(Data extracted from a collection)

****************************************

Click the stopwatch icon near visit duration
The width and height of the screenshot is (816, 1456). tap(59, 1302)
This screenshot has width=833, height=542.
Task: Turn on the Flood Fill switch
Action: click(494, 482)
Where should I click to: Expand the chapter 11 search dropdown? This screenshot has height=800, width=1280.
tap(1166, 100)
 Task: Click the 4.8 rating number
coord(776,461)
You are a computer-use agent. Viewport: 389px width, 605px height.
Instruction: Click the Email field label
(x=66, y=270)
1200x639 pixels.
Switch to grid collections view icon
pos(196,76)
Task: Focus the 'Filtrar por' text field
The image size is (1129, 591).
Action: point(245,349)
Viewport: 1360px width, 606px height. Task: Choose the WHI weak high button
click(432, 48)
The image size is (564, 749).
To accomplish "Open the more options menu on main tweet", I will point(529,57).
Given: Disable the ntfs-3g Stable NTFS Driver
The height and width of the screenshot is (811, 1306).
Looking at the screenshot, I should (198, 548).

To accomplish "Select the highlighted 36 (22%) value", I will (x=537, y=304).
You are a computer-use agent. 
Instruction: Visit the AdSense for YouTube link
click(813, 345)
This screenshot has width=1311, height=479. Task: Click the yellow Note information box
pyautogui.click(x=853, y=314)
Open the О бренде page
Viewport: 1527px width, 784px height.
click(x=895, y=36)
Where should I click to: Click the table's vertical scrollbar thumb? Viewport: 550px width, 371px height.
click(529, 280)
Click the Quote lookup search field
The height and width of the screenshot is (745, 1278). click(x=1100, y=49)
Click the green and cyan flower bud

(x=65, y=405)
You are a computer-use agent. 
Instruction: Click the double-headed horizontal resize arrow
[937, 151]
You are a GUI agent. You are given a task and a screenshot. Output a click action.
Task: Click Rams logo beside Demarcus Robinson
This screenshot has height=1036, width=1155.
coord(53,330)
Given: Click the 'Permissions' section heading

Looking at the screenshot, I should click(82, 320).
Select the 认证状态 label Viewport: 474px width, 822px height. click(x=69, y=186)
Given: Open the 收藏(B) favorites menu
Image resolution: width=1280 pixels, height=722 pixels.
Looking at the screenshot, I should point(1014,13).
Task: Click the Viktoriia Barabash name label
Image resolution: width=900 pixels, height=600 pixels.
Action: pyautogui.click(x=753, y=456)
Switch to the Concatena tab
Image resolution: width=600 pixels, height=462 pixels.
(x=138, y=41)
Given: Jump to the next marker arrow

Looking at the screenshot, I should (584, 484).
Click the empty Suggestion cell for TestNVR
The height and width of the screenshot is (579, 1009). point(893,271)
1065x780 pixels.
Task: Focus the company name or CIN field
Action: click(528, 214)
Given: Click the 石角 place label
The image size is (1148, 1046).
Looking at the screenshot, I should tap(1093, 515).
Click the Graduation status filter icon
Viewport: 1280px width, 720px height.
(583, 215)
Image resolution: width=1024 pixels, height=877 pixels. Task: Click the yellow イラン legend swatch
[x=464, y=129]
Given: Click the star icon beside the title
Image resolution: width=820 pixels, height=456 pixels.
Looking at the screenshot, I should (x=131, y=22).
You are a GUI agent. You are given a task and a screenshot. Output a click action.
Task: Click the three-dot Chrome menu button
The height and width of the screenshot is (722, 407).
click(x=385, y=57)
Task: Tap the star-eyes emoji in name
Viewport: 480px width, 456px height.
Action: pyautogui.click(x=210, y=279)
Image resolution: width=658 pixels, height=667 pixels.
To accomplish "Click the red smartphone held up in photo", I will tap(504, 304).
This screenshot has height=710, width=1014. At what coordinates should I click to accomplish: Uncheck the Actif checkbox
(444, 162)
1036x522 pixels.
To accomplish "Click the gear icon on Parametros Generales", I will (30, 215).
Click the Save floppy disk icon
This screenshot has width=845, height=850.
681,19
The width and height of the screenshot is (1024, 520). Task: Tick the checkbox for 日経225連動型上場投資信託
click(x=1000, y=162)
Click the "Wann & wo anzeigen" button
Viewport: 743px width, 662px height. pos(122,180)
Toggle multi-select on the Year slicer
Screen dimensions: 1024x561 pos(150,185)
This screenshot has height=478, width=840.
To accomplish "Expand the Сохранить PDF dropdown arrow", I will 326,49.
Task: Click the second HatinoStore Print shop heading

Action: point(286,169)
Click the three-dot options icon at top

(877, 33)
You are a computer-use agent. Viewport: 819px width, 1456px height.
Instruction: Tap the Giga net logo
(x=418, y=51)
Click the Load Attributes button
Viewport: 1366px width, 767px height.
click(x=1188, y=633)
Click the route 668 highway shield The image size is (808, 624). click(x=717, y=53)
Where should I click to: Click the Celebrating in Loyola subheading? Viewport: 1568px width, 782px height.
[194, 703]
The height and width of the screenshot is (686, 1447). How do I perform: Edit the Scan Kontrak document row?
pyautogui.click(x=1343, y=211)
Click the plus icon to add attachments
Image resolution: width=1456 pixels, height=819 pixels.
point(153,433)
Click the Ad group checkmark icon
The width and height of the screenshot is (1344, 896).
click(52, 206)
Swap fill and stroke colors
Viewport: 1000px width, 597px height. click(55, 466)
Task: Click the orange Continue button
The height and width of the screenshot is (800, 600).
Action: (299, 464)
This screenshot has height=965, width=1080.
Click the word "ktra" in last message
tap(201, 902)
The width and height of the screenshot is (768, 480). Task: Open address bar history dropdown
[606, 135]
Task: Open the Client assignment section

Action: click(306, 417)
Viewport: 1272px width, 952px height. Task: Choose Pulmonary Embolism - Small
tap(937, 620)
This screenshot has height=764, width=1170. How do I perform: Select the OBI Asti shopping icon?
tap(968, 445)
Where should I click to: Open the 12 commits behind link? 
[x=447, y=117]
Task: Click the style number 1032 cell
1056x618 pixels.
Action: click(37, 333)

****************************************

### Assigned task
Looking at the entries above, count the lines that contain the string "computer", then give the number and nothing else.

### Exercise answer
4